The two graphs below look at how gaps have changed by company size. They suggest that smaller employers generally seem to be making greater progress on reducing their gender pay gaps than larger ones.



Bonus gaps

The chart below shows that bonus gaps are much more changeable than pay gaps. Because bonuses are more related to business performance than pay, they will fluctuate from year to year as business success varies. In addition, bonus gaps are based on a smaller sample: only those who received any bonus are included in the calculation. So, for example, choosing to remove a low-level cash bonus paid predominantly to women might help reduce a gap by taking lower earners outside of the calculation.


On average, bonus gaps have fallen in 2020 compared to 2019 - the first year in which they have done so. In fact, the 2020 figures so far show that the gap between male and female bonuses has narrowed, although this is only based on employers who have reported to date.

Bonus gaps rose by a large amount in 2018 compared to 2017. The data used in the 2018 figures related to bonuses paid between 6 April 2017 and 5 April 2018. During that time, few gender pay gap figures had been published – most employers published their 2017 data in the few weeks before 5 April 2018. The figures might suggest that employers started giving greater thought to bonus awards after the first round of gender pay gap reporting.

Quartiles: employers continue to increase proportion of women in best-paid roles

Employers have had, on average, more women in the highest-paid (upper) quartile but roughly similar numbers of women in the lowest-paid (lower) quartile over the past three years.

This data, when combined with the data showing decreases to gaps, suggests that employers are generally likely to be reducing their pay gaps by increasing the number of women in the best-paid and most senior roles, rather than by increasing the number of men in the lowest-paid roles.



It is good to see that most employers are employing more women in roles in the upper quartile. For continued progress on gender pay gaps, however, employers will need to give more thought to achieving greater gender balance in the lowest-paid roles in their business. Too often, this is an area that is overlooked when considering how to reduce gaps. Elimination of a gender pay gap can only be achieved if all areas of a business are balanced, not just the most senior roles.
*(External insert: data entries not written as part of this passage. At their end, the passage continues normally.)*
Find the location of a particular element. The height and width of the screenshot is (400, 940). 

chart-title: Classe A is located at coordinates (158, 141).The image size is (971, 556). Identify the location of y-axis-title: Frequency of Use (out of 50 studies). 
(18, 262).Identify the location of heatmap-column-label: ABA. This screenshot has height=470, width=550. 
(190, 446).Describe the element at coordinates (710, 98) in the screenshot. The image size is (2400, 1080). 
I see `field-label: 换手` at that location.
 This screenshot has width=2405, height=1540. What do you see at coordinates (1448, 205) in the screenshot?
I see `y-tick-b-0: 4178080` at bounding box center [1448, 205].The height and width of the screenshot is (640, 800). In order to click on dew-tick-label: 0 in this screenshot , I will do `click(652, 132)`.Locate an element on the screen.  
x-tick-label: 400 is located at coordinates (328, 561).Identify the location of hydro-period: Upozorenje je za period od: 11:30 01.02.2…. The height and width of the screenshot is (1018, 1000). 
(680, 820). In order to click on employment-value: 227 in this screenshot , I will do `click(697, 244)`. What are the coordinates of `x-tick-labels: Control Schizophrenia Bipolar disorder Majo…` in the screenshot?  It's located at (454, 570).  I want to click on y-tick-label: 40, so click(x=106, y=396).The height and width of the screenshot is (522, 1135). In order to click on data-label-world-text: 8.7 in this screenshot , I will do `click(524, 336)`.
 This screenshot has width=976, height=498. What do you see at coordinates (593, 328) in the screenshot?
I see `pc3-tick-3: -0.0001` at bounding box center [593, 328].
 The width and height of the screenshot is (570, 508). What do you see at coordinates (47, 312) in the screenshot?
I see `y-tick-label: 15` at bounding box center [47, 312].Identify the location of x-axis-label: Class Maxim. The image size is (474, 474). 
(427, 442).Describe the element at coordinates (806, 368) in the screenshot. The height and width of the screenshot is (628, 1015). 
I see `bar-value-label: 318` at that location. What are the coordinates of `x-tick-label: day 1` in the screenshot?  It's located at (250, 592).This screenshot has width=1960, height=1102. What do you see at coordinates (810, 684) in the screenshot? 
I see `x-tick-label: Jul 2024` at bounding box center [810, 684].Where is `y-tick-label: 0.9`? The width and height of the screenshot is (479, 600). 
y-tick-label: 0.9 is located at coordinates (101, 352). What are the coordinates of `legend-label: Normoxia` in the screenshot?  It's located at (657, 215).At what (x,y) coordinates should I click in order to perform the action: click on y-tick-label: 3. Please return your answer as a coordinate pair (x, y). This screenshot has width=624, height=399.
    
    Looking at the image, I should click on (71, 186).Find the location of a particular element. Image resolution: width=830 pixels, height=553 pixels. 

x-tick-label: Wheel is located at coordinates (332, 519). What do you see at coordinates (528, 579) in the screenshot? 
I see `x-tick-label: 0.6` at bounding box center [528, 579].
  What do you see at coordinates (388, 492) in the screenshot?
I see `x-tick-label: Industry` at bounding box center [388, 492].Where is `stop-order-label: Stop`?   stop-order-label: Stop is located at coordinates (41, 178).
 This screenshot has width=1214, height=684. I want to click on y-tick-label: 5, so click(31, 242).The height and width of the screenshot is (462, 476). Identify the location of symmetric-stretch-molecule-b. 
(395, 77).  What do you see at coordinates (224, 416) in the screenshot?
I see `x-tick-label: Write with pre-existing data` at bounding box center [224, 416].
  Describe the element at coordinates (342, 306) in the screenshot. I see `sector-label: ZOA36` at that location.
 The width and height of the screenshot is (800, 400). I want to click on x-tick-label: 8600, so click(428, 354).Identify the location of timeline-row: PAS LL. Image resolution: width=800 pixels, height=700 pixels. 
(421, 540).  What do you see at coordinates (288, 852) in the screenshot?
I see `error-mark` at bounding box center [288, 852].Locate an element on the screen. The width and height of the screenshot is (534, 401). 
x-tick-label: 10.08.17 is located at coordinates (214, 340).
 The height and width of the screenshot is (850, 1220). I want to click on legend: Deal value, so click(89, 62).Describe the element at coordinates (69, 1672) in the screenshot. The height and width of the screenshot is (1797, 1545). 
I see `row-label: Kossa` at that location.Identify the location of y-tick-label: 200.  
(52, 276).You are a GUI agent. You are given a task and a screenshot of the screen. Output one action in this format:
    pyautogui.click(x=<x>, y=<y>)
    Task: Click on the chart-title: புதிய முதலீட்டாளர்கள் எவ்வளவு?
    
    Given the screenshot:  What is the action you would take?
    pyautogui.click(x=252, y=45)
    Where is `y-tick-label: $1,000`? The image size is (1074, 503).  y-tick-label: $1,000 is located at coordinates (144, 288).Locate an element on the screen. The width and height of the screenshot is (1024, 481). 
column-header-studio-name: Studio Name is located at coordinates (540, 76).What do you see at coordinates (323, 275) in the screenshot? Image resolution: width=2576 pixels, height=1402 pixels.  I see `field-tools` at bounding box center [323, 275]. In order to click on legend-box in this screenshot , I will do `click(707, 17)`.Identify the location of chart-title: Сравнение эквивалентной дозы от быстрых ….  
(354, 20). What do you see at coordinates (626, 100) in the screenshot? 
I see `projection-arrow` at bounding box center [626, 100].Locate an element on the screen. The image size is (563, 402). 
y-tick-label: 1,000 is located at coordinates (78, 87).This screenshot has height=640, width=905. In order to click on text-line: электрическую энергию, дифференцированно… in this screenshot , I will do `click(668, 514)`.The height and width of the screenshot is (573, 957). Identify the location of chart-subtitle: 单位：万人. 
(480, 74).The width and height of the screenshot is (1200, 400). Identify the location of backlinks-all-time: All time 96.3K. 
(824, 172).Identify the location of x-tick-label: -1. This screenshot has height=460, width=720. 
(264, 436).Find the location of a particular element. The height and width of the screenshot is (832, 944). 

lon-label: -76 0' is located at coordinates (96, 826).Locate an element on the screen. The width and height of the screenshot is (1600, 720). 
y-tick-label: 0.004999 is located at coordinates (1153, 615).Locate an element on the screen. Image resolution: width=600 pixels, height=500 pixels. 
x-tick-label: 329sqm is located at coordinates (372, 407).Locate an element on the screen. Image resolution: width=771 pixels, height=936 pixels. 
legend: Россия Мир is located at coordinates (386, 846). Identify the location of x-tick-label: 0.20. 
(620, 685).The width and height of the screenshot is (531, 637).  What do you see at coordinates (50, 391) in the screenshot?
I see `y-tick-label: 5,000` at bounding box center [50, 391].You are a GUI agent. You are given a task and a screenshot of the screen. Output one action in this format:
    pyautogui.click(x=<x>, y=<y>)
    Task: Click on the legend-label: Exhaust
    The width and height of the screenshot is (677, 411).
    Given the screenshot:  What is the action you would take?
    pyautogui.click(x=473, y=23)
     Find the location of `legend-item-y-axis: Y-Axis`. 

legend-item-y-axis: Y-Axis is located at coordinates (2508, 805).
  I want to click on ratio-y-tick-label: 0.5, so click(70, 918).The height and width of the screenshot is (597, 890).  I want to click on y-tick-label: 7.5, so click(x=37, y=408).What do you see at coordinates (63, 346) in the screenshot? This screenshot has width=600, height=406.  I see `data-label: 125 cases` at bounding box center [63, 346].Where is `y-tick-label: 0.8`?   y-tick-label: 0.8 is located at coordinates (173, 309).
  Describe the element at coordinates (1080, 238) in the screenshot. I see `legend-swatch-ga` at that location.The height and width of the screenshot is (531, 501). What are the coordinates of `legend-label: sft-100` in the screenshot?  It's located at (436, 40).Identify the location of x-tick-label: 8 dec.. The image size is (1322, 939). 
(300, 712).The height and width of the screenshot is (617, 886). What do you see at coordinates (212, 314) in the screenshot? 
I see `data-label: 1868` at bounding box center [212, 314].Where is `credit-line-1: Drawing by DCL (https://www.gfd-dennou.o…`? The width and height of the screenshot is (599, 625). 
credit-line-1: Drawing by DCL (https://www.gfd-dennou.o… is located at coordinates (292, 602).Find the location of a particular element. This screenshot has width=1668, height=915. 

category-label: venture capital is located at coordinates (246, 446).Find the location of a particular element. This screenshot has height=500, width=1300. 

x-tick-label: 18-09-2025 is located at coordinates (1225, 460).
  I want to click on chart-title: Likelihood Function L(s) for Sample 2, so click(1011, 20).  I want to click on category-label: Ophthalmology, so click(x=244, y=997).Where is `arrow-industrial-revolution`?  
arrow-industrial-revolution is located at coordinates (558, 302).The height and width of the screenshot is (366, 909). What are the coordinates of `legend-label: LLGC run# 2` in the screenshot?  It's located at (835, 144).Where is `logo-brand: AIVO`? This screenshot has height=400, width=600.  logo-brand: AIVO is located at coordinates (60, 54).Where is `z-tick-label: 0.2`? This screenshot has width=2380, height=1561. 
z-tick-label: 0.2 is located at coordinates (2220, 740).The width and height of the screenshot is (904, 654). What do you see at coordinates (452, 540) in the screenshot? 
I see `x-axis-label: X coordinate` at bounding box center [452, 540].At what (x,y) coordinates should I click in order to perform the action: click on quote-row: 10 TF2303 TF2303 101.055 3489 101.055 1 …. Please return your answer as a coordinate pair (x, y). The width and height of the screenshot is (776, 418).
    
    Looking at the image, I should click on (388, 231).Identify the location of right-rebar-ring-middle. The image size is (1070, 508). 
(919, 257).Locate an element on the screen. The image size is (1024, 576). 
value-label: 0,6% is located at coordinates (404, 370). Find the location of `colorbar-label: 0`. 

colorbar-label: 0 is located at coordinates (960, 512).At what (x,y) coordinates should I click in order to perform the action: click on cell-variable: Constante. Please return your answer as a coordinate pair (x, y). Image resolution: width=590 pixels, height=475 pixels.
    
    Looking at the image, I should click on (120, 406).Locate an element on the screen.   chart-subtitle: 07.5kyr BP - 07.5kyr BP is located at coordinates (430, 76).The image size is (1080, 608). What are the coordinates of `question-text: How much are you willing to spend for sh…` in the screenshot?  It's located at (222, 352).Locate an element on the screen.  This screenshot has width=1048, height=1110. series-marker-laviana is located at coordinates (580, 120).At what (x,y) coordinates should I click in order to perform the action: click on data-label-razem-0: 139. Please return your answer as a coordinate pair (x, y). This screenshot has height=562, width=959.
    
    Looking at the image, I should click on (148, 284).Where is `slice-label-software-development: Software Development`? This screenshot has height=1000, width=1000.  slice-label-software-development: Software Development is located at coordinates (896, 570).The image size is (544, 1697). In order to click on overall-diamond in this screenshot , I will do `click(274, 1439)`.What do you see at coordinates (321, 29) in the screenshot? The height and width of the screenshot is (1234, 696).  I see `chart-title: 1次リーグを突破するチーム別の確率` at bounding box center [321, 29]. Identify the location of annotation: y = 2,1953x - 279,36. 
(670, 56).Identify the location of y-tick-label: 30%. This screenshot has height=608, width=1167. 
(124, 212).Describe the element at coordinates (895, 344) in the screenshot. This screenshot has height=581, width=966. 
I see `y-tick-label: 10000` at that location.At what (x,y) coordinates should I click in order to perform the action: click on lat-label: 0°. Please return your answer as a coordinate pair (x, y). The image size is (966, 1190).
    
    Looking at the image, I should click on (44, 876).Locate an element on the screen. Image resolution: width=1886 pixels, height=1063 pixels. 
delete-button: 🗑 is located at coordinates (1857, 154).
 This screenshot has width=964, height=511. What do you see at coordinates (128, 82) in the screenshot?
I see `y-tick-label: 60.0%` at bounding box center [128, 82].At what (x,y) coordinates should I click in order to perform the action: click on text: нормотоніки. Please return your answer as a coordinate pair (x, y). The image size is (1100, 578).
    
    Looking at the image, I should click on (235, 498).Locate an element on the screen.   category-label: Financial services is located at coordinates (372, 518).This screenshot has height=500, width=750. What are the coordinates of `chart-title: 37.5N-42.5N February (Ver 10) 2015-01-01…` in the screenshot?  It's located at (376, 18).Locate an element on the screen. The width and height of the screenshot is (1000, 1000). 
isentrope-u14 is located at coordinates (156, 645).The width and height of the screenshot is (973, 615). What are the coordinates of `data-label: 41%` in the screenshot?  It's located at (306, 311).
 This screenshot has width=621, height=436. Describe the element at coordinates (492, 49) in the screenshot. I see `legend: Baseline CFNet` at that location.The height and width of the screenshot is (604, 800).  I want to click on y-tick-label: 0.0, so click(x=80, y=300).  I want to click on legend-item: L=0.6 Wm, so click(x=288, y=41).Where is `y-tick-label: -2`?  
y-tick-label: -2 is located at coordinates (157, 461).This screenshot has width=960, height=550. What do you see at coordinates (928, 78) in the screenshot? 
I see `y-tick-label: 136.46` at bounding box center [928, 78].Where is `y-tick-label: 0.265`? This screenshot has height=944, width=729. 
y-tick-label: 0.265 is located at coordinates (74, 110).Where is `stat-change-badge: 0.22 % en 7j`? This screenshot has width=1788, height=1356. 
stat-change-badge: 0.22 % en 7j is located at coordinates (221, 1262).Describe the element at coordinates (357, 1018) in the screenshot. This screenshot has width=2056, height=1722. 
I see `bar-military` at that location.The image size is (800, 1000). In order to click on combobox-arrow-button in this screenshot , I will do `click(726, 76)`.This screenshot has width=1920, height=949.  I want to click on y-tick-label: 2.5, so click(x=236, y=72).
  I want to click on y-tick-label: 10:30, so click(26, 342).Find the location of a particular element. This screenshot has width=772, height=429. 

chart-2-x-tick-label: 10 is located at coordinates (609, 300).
In many industries, lower-paid roles will tend to be female dominated. This can be for many reasons, but often it is related to childcare. Lower-paid roles may offer the greatest flexibility which, with women still bearing the brunt of child rearing, is highly valued. Moreover, the “parenthood penalty” caused by time away from work could affect women’s ability to progress into better-paid roles.

Because of these societal pressures, achieving a greater balance may prove difficult. Without state action to encourage more men to take a greater role in childcare, gender pay gaps may continue for generations to come.